ABOUT THIS EXERCISE — Extend the article on the EU's outlook and Nicolas Sarkozy, picking up after its final sentence.

EXTRACTED TEXT —
========

Second, while the EU is keeping its economic jitters under control, the

European Commission has warned that economic growth is set to slow down substantially in the coming quarter. Both Joaquin Almunia, the EU’s monetary affairs commissioner, and Slovenian Prime Minister Janez Jansa, whose country has just taken over the rotating presidency of the EU, say financial market pressures as well as surging oil and food prices will impact negatively on the EU and the eurozone in the months ahead.

EU diplomats are also working hard to secure a satisfactory independence deal for the breakaway Serb province of Kosovo, inject more momentum into efforts to secure Middle East peace and press harder for domestic and international action to fight global warming.

For the moment, however, it’s Sarkozy’s distinctive silhouette that looms large on the EU horizon. And while the public is clearly most transfixed by the president’s public displays of affection, breaking with France’s tradition of steering clear off leaders’ love lives, his political style and agenda are also drawing comment.

While the “Sarko-Bruni” affair continues to dominate the covers of France’s celebrity magazines, serious newspapers warn that the president is paying more attention to his love life than to affairs of the state. Increasingly, also the French public has begun to criticise the president for taking his eye off the job, prompting Sarkozy’s popularity index to tumble into negative ratings for the first time this month.

The problem is three-fold, say critics. The president’s love affair with the unpredictable Bruni — who has come out publicly against monogamy — comes just three months after his divorce from his second wife Cecilia. Many say this is too hasty, indicating that the president may take equally rushed decisions when dealing with issues related to the state.

Second, Sarkozy’s passion for ostentatious living and luxury consumer goods — he loves expensive watches and Bruni is now seen sporting a massive ruby ring, a gift from the president — is seen as embarrassing in a country where jobless figures remain high and many complain about the rising cost of living, including food items.

========

STORED DATA —

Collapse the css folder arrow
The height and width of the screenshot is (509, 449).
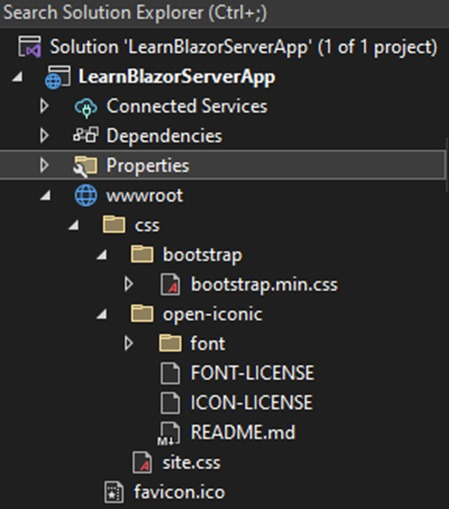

========

TASK OUTPUT —
Third, the president is accused of deliberately using his romance to distract from the country’s economic troubles. Critics say the “hyperactive” French leader has yet to show any real domestic achievements. Last year’s tax cuts, labour law, pension and university reforms require sustained action in 2008. And few have any time for his “policy of civilisation,” viewing it as another distraction. While the French fret over their president’s love life, it’s Sarkozyy’s active promotion of Blair as the first full-time president of the reformed European council — a post created by the new reform treaty — that is causing as much concern in other European capitals.

Sarkozy first floated the idea of President Blair last year. But his decision earlier this month to invite the former British premier to address a French political rally — a task Blair fulfilled in French — was a strong signal to the rest of Europe that the French leader means business.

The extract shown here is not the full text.